» **Exercise**
Continue the S Club 7 episode list below, picking up after the summary of "Alone Again".

» **Selected text**
[Start of section]
| "The Kiss" | 25 October 2001 | 27 October 2001 | "Show Me Your Colours" | 31 |
Reflecting real life events, Hannah and Paul kiss for the first time. Confused about their feelings for each other, they both decide to deny it and keep it a secret from the rest of the group. Meanwhile, S Club 7 gets an extra member in shape of a new dog.
| "The Fan" | 1 November 2001 | 3 November 2001 | "Summertime Feeling" | 32 |
On the set of their first music video, the group have a director who wants to take the video in many directions. He cannot make his mind up, and the group adopt some strange costumes such as Yin and yang theme, cowboys and cowgirls and devils and angels. In the end, the group decide to make their own music video featuring new footage at the beach, and old footage from the video shoot. Meanwhile, a fan becomes obsessed with Bradley, then later Rachel.
| "The Cousin" | 8 November 2001 | 10 November 2001 | "Dance, Dance, Dance" | 33 |
Hannah's cousin Ben comes to visit but he turns out to only want to be a part of their success. He asks for money and even ropes the gang into playing at a Mafia wedding. Meanwhile, Jon, Paul and Bradley get the job of training Dean to run in the L.A. marathon.
| "The Stylist" | 15 November 2001 | 17 November 2001 | "Have You Ever" | 34 |
Dean decides that S Club 7 need a complete makeover and so sets about creating new identities for the band. Unfortunately, the group do not take too kindly to their new looks and so decide to stage a rebellion.
| "Alone Again" | 22 November 2001 | 24 November 2001 | "Stronger" "Sunshine" "It's Alright" | 35 |
The manager, Dean, is sacked by their record company for being too old and the future of S Club 7 looks bleak. The group have to risk everything in order to get him back or else it could, once again, mean the end for S Club. Meanwhile, Rachel is traumatised after discovering she has a grey hair; she becomes convinced that she is ageing prematurely.
[End of section]
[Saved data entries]
[Start of section]
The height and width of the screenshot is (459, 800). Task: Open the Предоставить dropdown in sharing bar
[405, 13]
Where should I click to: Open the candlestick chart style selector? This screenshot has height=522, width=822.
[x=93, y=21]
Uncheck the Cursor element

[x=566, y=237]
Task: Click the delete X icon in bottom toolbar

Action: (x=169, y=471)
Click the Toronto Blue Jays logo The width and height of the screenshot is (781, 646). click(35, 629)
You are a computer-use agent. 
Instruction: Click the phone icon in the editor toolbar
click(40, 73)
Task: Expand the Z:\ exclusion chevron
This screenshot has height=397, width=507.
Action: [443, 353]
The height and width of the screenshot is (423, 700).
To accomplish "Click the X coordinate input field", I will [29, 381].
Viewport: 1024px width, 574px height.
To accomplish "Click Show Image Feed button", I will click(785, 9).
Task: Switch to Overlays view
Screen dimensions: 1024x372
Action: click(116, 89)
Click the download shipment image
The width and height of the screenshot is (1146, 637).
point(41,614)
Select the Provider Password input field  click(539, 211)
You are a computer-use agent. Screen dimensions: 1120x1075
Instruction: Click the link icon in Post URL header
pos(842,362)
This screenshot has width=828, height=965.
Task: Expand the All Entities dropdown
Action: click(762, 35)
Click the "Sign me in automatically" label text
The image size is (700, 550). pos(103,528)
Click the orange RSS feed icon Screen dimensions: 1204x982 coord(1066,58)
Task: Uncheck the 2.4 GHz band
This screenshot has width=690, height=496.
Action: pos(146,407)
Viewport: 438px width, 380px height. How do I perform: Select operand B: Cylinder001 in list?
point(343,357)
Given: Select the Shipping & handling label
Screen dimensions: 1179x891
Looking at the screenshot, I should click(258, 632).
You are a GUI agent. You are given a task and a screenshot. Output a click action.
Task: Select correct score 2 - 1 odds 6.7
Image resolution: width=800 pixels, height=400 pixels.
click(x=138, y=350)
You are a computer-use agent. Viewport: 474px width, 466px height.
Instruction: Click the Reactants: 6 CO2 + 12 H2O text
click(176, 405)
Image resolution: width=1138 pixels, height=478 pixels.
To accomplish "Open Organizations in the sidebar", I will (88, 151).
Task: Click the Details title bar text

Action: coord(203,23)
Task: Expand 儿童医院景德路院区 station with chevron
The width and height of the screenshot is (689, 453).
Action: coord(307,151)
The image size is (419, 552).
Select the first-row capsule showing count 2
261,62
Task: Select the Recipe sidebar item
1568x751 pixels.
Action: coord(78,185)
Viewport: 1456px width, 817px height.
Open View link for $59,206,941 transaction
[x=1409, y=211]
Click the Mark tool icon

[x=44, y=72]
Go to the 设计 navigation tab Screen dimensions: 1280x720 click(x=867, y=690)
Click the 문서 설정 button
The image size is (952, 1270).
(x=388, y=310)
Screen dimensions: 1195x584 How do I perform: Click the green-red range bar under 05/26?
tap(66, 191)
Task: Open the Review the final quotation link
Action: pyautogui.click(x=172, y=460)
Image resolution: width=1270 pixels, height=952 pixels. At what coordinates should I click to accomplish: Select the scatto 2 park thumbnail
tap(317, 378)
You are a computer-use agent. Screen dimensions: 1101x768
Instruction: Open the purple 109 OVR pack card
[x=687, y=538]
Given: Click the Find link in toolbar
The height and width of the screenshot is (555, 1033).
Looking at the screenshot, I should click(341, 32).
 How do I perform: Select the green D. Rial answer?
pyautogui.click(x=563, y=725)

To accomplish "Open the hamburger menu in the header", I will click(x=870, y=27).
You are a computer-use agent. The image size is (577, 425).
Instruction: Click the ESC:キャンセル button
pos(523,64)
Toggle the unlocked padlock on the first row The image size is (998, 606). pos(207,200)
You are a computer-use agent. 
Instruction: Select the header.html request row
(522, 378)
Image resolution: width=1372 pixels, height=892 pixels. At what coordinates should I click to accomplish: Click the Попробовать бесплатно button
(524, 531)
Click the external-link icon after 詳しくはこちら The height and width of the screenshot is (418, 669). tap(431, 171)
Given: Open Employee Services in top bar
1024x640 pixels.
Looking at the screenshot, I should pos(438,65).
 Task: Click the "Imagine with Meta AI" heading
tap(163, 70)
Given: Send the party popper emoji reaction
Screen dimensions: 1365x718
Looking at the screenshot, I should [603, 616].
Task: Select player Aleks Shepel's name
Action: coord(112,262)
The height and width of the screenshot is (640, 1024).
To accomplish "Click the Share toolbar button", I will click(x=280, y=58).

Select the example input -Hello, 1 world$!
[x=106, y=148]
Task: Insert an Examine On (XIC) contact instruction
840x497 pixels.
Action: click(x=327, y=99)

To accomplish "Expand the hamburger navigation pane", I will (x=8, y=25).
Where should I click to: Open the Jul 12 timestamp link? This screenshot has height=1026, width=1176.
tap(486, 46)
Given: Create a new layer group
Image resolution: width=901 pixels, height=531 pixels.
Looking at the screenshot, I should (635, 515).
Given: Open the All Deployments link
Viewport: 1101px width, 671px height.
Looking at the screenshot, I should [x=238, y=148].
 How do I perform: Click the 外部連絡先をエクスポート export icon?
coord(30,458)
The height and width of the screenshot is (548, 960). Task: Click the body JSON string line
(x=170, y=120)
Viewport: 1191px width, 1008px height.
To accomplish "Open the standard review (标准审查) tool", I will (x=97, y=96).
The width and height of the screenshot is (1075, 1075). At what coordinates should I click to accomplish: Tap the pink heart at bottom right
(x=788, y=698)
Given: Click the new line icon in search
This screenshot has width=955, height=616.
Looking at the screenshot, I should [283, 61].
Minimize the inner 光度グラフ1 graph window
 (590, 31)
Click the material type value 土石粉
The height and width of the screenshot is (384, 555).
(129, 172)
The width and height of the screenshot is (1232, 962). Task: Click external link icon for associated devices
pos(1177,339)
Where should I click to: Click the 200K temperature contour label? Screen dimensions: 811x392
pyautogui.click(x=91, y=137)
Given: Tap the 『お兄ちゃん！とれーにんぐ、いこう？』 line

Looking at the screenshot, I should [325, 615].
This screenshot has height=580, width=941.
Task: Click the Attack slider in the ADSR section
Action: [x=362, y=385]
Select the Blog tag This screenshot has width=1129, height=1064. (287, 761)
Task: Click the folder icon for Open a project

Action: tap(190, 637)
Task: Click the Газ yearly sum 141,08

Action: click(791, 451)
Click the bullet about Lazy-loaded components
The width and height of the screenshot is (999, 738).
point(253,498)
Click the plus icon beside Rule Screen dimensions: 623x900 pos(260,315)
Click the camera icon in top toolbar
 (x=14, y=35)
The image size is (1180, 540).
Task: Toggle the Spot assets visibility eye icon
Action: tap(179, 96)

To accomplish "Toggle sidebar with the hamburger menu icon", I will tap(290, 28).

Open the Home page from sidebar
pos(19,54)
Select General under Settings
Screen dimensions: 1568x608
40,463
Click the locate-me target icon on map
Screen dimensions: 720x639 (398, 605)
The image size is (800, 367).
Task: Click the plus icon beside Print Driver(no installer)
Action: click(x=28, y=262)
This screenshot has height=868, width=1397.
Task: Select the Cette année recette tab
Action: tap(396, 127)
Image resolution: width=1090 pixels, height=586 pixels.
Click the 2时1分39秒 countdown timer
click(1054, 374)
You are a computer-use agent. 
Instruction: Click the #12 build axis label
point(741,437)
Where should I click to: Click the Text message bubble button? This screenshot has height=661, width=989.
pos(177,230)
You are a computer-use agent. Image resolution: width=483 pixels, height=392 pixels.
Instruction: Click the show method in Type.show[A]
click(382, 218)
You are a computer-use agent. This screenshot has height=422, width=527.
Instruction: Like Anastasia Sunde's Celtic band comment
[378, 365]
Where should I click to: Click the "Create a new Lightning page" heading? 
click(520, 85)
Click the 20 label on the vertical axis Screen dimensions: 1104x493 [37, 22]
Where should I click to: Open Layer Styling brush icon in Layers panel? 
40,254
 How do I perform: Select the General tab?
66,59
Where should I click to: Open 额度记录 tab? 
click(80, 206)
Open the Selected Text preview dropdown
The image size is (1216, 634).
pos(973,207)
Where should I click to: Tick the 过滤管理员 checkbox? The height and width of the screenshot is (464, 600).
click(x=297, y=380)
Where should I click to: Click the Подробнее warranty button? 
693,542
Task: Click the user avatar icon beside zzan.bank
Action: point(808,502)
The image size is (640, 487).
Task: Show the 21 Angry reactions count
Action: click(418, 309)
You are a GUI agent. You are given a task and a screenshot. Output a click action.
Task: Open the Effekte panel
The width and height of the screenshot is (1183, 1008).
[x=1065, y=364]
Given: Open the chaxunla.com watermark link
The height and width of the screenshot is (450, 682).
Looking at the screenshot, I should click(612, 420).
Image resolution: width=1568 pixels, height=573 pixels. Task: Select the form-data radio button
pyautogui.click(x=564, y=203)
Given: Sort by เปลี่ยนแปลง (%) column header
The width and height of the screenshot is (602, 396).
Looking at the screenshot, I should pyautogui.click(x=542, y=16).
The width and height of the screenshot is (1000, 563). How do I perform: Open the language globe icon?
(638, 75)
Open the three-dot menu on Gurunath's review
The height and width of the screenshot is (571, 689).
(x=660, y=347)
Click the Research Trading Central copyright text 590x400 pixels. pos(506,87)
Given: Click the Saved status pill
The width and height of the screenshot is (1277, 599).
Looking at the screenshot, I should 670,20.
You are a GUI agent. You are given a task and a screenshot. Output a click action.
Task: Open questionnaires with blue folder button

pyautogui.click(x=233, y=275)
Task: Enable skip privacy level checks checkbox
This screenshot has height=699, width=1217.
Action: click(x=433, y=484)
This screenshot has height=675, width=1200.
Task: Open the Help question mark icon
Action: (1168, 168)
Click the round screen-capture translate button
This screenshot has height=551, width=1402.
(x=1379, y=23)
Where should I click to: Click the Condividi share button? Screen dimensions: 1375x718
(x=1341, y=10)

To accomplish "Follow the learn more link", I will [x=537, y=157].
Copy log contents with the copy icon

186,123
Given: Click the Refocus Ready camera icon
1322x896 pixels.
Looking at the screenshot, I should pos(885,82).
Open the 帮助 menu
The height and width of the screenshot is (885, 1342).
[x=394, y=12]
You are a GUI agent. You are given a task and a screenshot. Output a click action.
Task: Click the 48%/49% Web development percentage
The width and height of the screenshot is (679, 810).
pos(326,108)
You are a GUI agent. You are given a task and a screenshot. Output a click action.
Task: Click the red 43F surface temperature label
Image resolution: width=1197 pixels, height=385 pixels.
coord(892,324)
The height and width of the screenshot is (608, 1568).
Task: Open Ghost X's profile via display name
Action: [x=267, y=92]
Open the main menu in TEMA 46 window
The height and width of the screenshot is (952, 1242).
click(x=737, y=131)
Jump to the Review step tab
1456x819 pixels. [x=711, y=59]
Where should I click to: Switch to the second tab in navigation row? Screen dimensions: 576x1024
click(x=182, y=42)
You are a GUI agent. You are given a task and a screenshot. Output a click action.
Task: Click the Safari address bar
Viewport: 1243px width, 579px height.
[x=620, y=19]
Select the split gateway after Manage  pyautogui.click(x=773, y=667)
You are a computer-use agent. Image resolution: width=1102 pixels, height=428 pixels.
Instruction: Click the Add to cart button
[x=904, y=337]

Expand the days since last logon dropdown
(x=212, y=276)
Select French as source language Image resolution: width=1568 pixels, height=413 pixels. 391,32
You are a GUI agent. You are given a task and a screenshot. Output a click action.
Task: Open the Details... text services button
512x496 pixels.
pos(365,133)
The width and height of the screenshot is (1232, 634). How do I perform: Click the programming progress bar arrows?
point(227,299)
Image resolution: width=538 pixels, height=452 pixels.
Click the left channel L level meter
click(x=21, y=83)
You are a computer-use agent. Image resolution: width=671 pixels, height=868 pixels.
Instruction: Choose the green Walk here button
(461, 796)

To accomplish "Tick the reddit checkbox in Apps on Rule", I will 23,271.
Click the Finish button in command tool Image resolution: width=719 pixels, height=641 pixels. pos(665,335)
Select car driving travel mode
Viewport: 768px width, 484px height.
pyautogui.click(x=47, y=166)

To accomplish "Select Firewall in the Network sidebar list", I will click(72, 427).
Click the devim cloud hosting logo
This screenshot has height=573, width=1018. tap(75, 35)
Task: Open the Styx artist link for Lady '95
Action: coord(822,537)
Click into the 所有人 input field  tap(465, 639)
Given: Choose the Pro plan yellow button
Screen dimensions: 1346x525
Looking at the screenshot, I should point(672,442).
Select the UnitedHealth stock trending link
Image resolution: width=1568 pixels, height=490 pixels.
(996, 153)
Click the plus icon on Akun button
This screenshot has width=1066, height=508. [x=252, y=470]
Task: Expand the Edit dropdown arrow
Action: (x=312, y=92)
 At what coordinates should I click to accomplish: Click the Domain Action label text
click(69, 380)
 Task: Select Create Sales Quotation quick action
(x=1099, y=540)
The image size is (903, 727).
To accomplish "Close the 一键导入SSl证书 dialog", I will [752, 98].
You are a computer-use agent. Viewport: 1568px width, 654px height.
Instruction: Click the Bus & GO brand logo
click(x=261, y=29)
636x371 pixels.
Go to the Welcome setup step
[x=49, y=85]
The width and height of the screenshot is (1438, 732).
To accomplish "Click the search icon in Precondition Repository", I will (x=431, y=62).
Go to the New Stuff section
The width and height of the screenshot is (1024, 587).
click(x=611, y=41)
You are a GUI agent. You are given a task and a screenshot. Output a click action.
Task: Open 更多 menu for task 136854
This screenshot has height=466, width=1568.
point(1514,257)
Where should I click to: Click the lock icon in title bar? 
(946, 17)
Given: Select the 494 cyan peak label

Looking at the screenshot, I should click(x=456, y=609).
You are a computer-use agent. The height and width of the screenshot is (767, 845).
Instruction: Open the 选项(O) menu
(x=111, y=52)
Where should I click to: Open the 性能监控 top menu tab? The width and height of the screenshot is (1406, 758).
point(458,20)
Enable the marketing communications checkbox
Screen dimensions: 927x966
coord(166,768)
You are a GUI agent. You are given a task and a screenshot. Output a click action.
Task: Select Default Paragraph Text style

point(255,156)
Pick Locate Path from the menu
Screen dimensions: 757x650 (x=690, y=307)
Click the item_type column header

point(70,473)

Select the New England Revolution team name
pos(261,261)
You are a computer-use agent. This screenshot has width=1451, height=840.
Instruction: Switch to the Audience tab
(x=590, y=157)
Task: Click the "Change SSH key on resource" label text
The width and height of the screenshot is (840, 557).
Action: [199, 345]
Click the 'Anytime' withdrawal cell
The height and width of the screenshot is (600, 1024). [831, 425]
[End of section]
» **Task output**
| "Supporting Parts" | 29 November 2001 | 1 December 2001 | "You" "S Club Party" "Friday Night" | 36 |
S Club 7 are asked to support a massive Latino superstar, Miguel Delgado, who the four girls are all crazy for. However, they accidentally knock him out just before going on stage and so have to perform whilst they try to wake him up at the same time.
| "The Vanishing" | 6 December 2001 | 8 December 2001 | "Don't Stop Movin'" | 37 |
After ruining Miguel Delgado's concert and making him lose his memory, the group decide to hang low. So, they decide to hide out in a dirty motel. Finding themselves broke, they send Hannah and Jon back to the apartment in disguise – Hannah dressed as a hairy Irishman and Jon as a girl. When they are out trying to get money from the apartment, Miguel – thinking Jon is a girl – asks him out on a date.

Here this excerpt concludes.